А. КОНЧАЛОВСКИЙ: Что значит «не принимают»? Нет! То же самое случилось с «Домом дураков», с «Глянцем». Я сказал бы так: зритель картины смотрит, а критика ругает. Так мое дело — снимать картины, и чтобы их, в частности, ругали. Чехов замечательно сказал: на одного умного приходится тысяча глупых, и эта тысяча заглушает. Что делать? Все равно надо делать те картины, которые хочется.
В. ПОЗНЕР: Года четыре тому назад ты рассказывал о том, что снимаешь цикл «Бремя власти» — о непопулярных решениях различных лидеров, исходивших из желания помочь своей стране. Ты перечислял некоторых: Андропов, Алиев, Тито, Ататюрк, Бисмарк, Столыпин, Ли Хуан Ю. Ты продолжаешь этот цикл сейчас?
A. КОНЧАЛОВСКИЙ: Готовлюсь снимать фильм про Украину, думаю, про Кучму. Были уже Андропов, Алиев. Много материала снято про Ярузельского — считаю его великим человеком. Меня интересуют авторитарные фигуры, те фигуры, о которых политически корректная мысль всегда стесняется говорить. Они преуспели в формировании своей нации, хотя были диктаторами, были авторитарны. Почему я это делаю? Потому что они соответствовали во многом культуре своей нации.
B. ПОЗНЕР: По твоим словам, смысл этого цикла заключается в том, что неолиберализм, который ты так не любишь, наивно и ошибочно обещает человечеству то же, что коммунисты. То есть благополучие, светлое будущее и так далее — это все вранье.

> **Задание 1**: Кого Кончаловский в отрывке называет великим человеком?
Отрывок и записи никак не связаны между собой.

(Записи для указания точек на документах и скриншотах)
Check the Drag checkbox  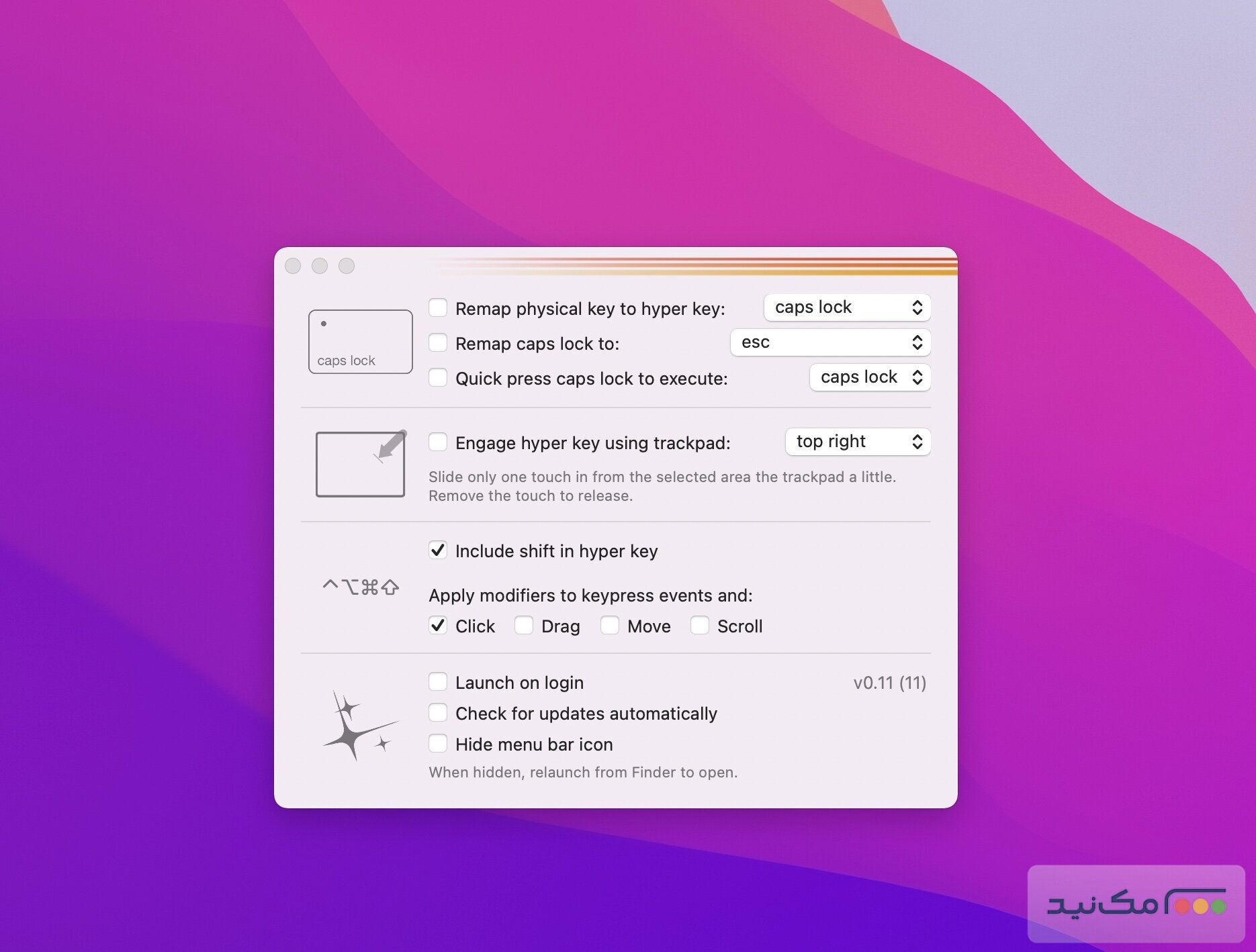[x=523, y=624]
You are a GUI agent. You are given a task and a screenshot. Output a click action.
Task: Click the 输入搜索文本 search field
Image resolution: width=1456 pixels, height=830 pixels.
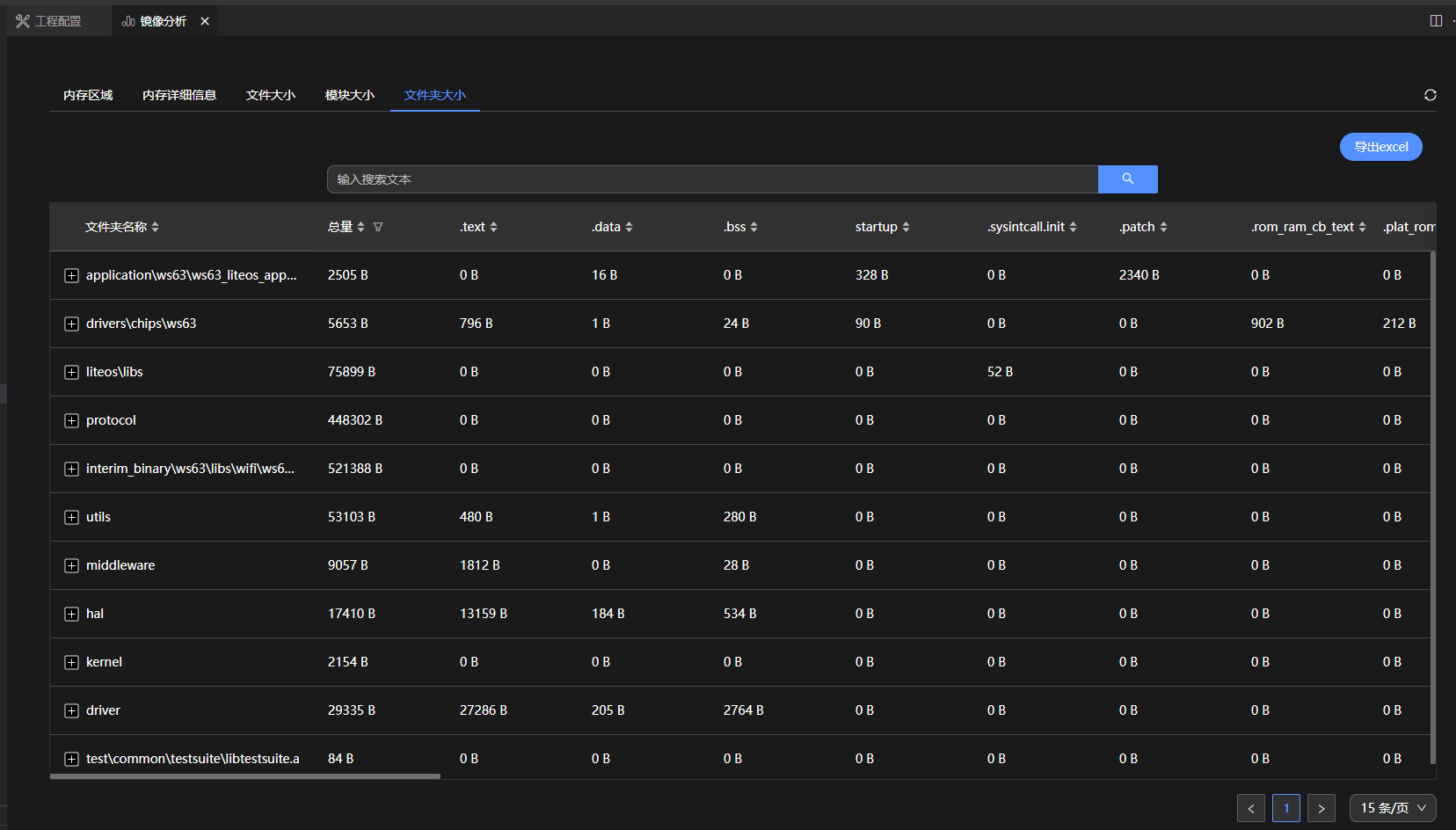(712, 179)
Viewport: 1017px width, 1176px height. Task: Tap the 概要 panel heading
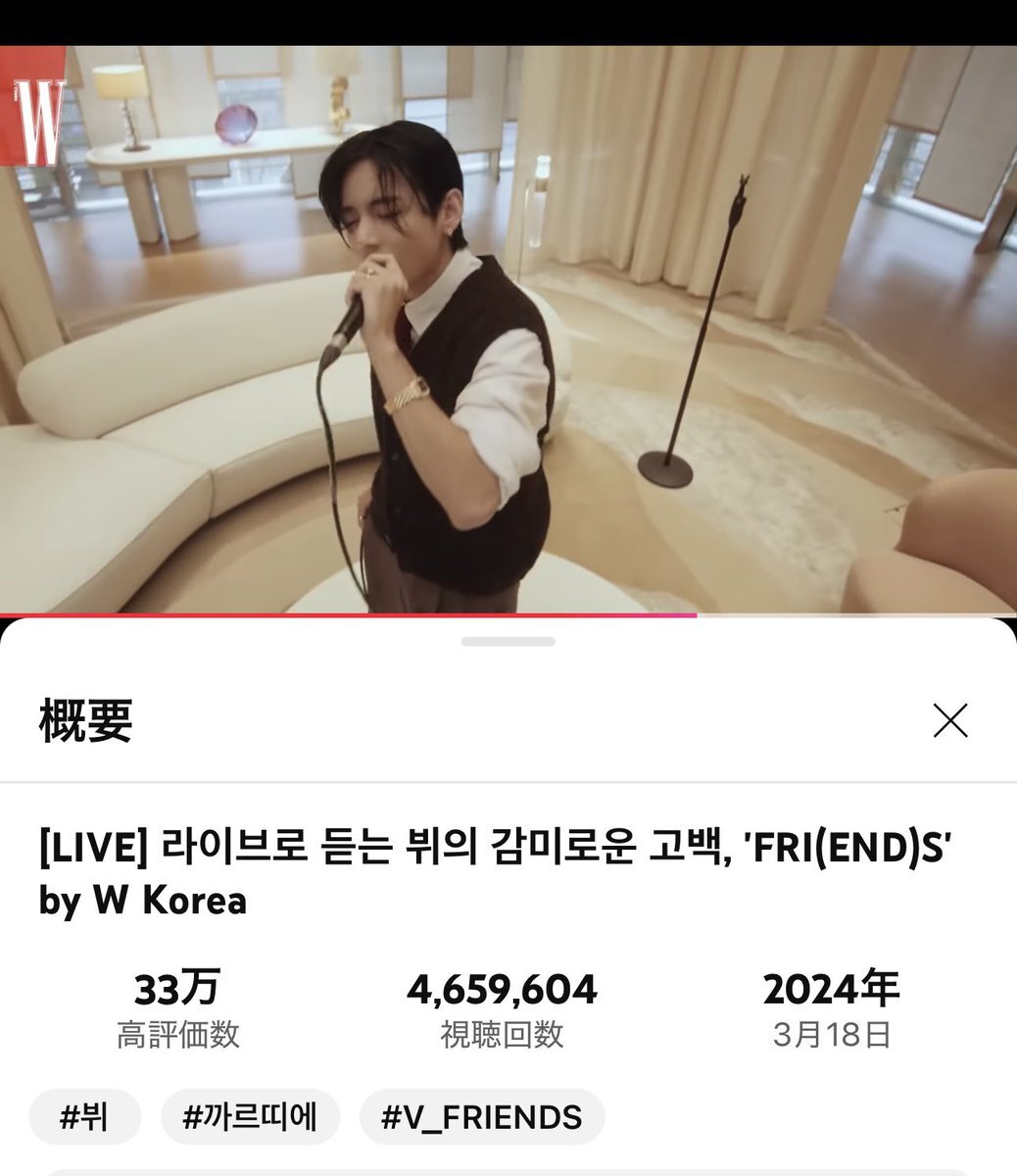[86, 720]
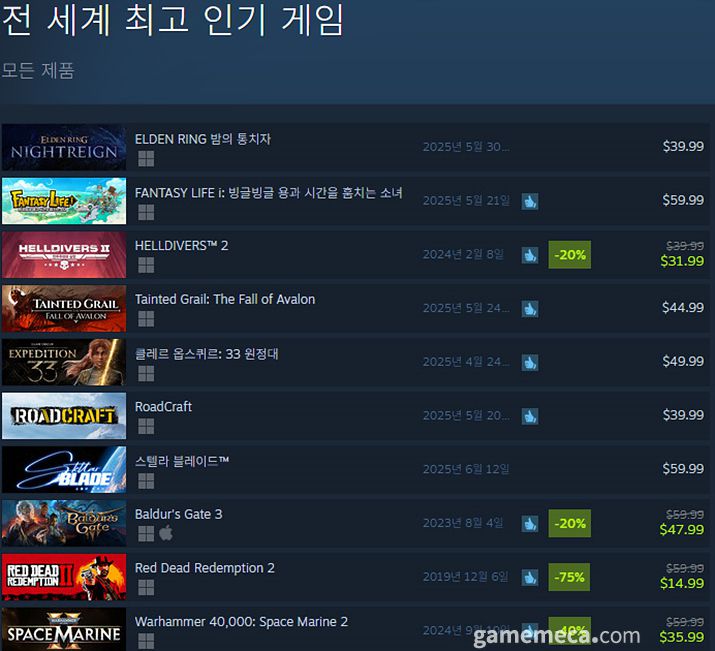Image resolution: width=715 pixels, height=651 pixels.
Task: Open the Warhammer 40,000: Space Marine 2 title
Action: click(x=241, y=622)
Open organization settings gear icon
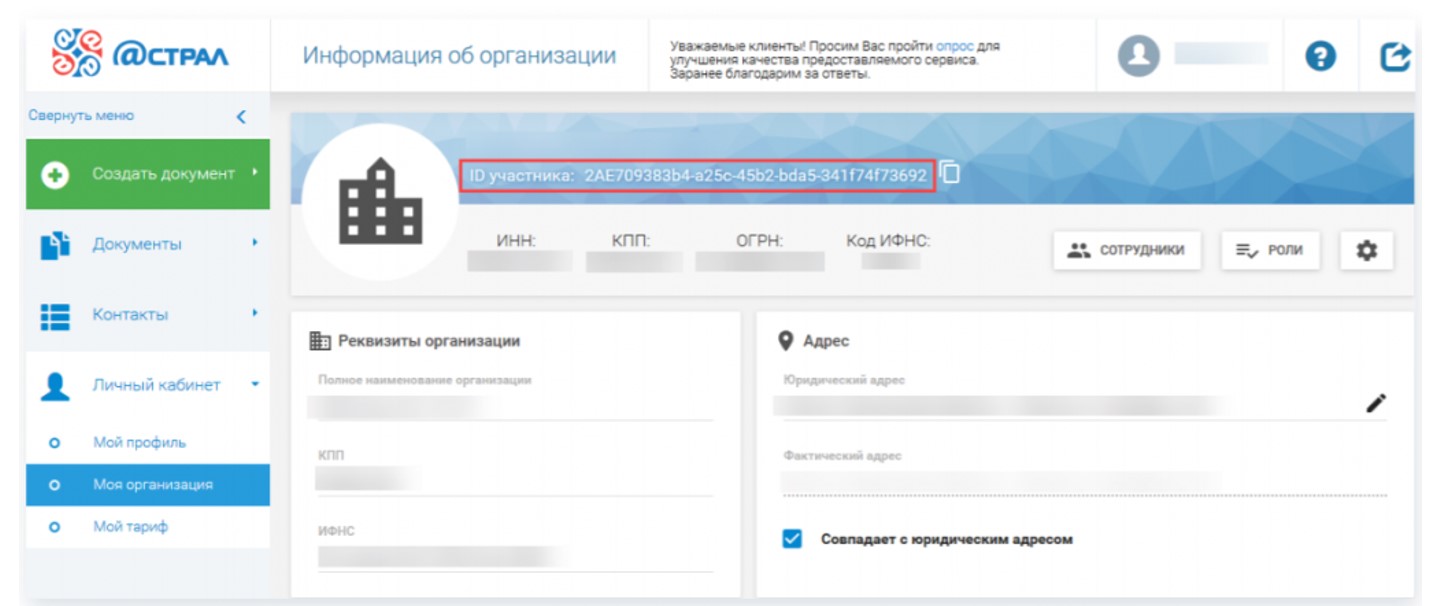 pos(1366,251)
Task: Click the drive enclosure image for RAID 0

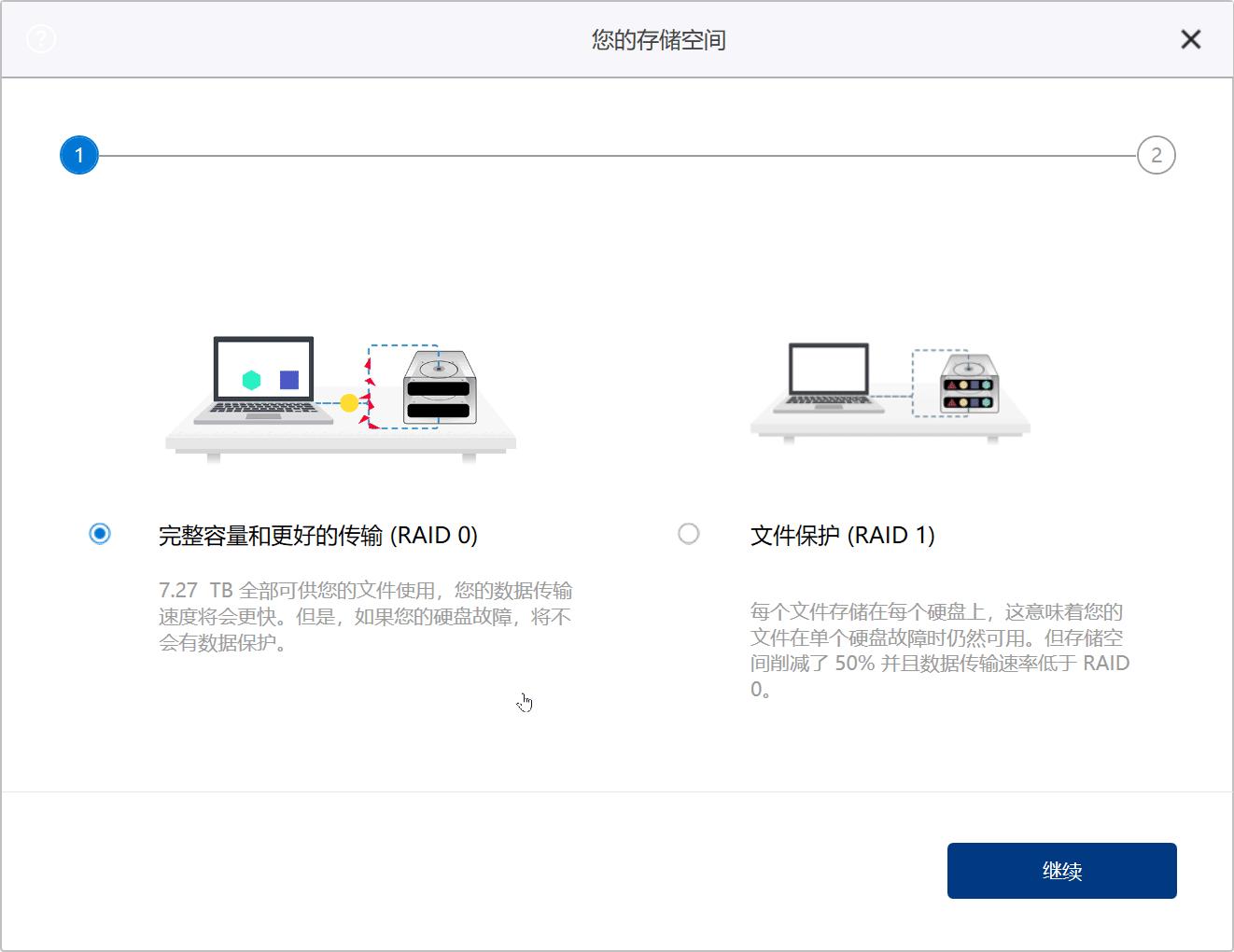Action: 439,390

> **Задание 2**: Верните без изменений строки записей, начиная со строки, содержащей «Viewport: 1017px width, 1176px», и заканчивая концом записей. Изображения в ответ не включайте.

> **Письменный ответ 1**: Ярузельского.

> **Письменный ответ 2**:
Viewport: 1017px width, 1176px height. Task: Tap the 概要 panel heading
[86, 720]
Image resolution: width=715 pixels, height=651 pixels.
Task: Open the Warhammer 40,000: Space Marine 2 title
Action: click(x=241, y=622)
Open organization settings gear icon
 pos(1366,251)
Task: Click the drive enclosure image for RAID 0

Action: 439,390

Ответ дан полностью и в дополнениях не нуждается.